Required work: Starting at the top of the entries below, set down every line exactly, please, until you reach the line with "You are a computer-use agent. This", which is included too.

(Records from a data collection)
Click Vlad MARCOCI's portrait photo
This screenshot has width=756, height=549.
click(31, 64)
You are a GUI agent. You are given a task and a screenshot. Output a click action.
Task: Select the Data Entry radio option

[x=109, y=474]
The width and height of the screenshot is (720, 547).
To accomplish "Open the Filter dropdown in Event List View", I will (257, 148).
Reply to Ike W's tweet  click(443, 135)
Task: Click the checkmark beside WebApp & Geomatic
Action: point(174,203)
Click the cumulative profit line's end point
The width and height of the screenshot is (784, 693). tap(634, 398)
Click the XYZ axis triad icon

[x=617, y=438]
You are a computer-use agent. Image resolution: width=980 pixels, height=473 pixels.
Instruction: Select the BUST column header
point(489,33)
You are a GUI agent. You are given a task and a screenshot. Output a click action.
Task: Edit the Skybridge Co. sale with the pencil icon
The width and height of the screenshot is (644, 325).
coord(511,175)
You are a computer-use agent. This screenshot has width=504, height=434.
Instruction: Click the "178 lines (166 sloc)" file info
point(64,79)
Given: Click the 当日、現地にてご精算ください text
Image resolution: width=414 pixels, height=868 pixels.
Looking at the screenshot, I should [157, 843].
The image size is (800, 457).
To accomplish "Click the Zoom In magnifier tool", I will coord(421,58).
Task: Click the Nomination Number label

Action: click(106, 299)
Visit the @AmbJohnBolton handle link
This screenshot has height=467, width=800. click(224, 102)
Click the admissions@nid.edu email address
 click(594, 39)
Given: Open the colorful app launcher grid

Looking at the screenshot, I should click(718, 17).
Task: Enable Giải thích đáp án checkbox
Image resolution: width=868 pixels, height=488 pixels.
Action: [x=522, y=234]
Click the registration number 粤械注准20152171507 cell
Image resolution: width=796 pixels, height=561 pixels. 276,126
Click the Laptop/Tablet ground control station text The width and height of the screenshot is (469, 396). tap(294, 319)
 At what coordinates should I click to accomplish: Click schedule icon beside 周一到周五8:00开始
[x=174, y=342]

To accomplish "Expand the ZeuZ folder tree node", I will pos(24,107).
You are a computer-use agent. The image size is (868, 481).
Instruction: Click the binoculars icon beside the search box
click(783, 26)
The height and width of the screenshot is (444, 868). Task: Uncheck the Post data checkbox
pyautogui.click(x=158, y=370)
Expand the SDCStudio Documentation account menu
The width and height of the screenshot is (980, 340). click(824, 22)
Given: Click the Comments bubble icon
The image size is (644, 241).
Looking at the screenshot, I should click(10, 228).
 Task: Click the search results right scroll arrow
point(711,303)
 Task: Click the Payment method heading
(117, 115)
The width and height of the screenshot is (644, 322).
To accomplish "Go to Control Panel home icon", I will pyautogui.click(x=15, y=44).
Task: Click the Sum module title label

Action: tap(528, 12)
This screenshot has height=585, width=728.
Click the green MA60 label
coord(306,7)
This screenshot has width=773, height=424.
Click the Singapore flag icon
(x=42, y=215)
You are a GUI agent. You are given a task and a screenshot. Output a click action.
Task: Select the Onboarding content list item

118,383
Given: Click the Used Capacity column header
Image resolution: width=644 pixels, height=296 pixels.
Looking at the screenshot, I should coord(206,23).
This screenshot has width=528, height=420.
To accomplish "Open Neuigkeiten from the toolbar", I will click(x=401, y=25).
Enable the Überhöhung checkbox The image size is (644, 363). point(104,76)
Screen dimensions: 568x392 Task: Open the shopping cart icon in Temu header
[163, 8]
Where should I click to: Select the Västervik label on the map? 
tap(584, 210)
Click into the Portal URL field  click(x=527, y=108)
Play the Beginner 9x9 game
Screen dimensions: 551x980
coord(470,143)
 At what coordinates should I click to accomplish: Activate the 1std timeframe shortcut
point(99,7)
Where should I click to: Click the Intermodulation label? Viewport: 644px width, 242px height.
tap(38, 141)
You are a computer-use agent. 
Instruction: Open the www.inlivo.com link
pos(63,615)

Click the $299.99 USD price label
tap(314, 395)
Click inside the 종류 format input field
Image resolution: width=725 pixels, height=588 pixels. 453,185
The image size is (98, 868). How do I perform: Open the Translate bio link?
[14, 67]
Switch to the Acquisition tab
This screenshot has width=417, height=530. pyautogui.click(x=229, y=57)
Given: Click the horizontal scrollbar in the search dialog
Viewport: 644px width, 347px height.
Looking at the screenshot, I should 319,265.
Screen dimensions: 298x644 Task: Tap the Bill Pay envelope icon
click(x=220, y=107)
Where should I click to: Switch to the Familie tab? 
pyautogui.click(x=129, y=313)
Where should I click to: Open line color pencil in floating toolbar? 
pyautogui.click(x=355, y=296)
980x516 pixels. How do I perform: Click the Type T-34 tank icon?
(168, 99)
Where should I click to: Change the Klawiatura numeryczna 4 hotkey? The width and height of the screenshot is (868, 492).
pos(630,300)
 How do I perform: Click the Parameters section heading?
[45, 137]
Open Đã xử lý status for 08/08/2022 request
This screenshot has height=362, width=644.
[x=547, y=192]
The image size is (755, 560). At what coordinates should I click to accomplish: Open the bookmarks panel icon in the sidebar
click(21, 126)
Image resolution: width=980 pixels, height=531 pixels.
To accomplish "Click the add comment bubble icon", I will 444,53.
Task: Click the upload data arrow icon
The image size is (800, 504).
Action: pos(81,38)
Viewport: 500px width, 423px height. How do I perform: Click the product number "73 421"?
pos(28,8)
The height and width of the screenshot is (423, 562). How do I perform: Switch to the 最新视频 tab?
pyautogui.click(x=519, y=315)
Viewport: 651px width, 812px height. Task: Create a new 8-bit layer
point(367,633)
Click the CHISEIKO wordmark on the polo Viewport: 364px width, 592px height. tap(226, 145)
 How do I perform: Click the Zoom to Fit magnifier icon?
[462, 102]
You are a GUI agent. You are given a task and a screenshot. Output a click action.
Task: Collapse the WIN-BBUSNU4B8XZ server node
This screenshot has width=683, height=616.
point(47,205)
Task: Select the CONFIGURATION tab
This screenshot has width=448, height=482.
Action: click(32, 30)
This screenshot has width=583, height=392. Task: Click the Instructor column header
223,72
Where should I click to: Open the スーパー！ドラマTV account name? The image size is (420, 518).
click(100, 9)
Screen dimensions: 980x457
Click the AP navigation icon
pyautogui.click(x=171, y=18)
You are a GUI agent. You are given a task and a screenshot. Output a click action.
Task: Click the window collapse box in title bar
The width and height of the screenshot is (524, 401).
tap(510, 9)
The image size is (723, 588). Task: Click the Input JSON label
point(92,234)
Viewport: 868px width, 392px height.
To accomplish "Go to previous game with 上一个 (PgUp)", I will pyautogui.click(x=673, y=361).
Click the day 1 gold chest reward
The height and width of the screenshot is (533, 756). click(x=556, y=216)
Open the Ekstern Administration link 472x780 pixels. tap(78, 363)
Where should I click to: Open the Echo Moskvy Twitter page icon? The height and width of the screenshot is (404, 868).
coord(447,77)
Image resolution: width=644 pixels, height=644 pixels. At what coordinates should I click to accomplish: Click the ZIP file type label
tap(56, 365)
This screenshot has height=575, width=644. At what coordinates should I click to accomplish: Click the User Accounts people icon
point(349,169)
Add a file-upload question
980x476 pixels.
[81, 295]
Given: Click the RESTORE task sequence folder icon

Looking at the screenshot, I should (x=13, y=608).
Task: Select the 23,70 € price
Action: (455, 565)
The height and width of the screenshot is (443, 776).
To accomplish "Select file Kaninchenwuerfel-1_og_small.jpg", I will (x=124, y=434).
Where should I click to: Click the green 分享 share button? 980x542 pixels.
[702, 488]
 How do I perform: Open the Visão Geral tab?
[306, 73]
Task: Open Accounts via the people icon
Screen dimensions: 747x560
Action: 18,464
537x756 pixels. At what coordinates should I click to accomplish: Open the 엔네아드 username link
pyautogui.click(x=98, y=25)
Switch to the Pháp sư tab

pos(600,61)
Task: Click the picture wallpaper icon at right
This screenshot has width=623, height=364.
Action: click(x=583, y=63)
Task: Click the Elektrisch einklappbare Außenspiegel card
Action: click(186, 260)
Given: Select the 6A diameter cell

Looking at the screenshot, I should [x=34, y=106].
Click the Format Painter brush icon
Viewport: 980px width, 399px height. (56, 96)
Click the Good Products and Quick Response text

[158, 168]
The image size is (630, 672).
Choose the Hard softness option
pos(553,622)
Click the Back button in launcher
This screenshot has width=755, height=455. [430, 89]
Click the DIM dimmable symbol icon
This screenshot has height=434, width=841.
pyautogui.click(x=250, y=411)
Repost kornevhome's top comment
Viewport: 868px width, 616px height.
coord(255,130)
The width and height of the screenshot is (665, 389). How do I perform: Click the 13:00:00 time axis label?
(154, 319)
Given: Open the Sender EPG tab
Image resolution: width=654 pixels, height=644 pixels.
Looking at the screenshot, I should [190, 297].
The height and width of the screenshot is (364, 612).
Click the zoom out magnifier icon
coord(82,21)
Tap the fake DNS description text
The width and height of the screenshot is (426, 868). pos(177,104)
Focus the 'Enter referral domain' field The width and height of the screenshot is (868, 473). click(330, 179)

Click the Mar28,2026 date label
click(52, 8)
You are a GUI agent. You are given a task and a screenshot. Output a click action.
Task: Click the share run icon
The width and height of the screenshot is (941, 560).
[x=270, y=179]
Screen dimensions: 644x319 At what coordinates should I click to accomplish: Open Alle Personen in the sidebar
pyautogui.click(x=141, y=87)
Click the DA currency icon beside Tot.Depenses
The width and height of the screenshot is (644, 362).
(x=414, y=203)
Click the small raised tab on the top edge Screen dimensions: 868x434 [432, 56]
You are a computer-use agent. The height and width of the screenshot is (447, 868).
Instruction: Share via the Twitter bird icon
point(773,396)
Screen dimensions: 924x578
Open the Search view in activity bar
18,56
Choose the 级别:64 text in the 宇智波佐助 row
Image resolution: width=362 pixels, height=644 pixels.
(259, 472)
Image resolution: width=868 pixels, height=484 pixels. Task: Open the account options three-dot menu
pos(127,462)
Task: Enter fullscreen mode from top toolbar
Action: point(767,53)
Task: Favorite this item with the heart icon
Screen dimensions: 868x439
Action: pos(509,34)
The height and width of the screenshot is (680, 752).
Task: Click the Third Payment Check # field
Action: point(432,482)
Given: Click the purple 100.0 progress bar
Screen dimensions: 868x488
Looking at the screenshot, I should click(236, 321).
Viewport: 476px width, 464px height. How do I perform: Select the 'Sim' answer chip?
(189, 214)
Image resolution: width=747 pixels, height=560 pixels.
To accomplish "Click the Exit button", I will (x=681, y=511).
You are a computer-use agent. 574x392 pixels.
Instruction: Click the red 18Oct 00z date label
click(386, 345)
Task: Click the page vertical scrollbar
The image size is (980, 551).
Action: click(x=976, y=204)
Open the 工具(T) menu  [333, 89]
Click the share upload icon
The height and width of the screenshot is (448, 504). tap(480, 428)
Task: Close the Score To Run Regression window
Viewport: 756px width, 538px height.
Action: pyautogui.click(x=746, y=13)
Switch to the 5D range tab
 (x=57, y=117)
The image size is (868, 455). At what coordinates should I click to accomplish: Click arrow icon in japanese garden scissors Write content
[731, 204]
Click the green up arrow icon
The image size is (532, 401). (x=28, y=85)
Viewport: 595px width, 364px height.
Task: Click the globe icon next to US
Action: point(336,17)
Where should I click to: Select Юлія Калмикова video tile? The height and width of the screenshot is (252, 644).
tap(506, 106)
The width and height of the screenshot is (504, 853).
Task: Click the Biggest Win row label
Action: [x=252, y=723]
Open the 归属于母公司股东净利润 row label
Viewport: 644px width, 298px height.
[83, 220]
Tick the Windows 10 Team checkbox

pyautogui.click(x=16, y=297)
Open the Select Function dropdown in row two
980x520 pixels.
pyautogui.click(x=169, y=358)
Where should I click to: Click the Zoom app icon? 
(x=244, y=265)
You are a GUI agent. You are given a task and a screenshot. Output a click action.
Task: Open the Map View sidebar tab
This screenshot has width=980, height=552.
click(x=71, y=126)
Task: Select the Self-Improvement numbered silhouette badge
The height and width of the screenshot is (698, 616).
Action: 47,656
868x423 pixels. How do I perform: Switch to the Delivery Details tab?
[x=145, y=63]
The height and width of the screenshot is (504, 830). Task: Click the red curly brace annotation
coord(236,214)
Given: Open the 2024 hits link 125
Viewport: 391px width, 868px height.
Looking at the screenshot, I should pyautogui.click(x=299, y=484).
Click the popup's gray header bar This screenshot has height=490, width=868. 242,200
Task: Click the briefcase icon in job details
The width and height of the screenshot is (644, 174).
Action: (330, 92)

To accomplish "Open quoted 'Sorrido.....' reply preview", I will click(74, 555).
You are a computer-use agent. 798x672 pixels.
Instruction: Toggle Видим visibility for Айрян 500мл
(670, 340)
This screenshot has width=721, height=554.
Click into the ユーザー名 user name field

Expected output:
Click Vlad MARCOCI's portrait photo
This screenshot has width=756, height=549.
click(31, 64)
You are a GUI agent. You are given a task and a screenshot. Output a click action.
Task: Select the Data Entry radio option

[x=109, y=474]
The width and height of the screenshot is (720, 547).
To accomplish "Open the Filter dropdown in Event List View", I will (257, 148).
Reply to Ike W's tweet  click(443, 135)
Task: Click the checkmark beside WebApp & Geomatic
Action: point(174,203)
Click the cumulative profit line's end point
The width and height of the screenshot is (784, 693). tap(634, 398)
Click the XYZ axis triad icon

[x=617, y=438]
You are a computer-use agent. Image resolution: width=980 pixels, height=473 pixels.
Instruction: Select the BUST column header
point(489,33)
You are a GUI agent. You are given a task and a screenshot. Output a click action.
Task: Edit the Skybridge Co. sale with the pencil icon
The width and height of the screenshot is (644, 325).
coord(511,175)
You are a computer-use agent. This screenshot has width=504, height=434.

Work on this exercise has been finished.